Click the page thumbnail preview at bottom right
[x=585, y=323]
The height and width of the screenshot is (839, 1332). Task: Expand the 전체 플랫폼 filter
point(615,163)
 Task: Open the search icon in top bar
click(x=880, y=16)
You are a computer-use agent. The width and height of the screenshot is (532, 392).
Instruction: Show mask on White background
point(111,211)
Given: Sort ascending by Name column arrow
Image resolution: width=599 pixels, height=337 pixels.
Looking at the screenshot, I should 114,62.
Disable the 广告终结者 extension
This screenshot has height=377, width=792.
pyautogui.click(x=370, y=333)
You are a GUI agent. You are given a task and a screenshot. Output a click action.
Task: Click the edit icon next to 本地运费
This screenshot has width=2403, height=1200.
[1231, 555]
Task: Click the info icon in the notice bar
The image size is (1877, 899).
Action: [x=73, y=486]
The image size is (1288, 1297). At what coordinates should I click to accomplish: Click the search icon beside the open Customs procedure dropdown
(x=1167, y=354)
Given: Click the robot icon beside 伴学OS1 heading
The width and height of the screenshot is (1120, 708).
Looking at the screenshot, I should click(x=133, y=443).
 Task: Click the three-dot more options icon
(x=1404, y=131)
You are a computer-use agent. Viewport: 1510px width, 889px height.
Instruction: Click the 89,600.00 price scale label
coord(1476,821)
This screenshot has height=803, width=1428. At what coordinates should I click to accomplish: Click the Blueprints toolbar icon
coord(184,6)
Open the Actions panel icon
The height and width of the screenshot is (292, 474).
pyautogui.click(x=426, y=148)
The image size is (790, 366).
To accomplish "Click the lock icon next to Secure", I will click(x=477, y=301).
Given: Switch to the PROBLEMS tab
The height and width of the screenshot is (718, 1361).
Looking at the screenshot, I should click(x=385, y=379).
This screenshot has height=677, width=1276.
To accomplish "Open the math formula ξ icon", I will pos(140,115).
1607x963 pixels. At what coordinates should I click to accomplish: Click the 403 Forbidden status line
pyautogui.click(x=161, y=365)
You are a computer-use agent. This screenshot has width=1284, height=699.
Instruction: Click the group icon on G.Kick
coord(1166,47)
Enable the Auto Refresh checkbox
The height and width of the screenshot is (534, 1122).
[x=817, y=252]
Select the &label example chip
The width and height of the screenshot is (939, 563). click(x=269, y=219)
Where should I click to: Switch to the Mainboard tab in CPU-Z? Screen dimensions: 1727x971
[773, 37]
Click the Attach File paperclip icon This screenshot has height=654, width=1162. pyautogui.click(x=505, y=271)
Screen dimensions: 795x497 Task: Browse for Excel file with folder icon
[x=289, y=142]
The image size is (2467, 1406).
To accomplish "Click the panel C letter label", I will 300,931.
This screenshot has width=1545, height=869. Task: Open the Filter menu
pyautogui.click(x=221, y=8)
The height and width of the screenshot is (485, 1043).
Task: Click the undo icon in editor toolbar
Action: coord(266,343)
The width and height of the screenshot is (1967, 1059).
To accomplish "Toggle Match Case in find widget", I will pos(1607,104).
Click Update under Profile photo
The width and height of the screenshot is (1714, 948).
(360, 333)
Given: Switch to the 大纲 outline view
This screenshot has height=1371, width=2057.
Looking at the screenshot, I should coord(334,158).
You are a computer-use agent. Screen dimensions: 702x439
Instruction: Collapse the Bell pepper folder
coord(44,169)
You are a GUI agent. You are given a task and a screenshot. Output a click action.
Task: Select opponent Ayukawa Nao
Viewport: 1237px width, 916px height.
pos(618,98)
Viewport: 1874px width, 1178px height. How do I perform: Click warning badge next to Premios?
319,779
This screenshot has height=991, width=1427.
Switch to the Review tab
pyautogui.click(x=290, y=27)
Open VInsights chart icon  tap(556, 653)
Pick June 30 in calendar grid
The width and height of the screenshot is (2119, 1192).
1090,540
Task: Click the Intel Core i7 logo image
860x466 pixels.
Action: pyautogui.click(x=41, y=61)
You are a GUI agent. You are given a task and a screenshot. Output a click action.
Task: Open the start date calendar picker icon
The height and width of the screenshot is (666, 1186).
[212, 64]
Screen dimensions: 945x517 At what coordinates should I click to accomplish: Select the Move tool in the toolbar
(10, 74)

....

Work instructions:
The line with "Given: Sort ascending by Name column arrow" marks the end; reproduce exactly every line from the start of the entries up to it, that line included.

Solved exercise:
Click the page thumbnail preview at bottom right
[x=585, y=323]
The height and width of the screenshot is (839, 1332). Task: Expand the 전체 플랫폼 filter
point(615,163)
 Task: Open the search icon in top bar
click(x=880, y=16)
You are a computer-use agent. The width and height of the screenshot is (532, 392).
Instruction: Show mask on White background
point(111,211)
Given: Sort ascending by Name column arrow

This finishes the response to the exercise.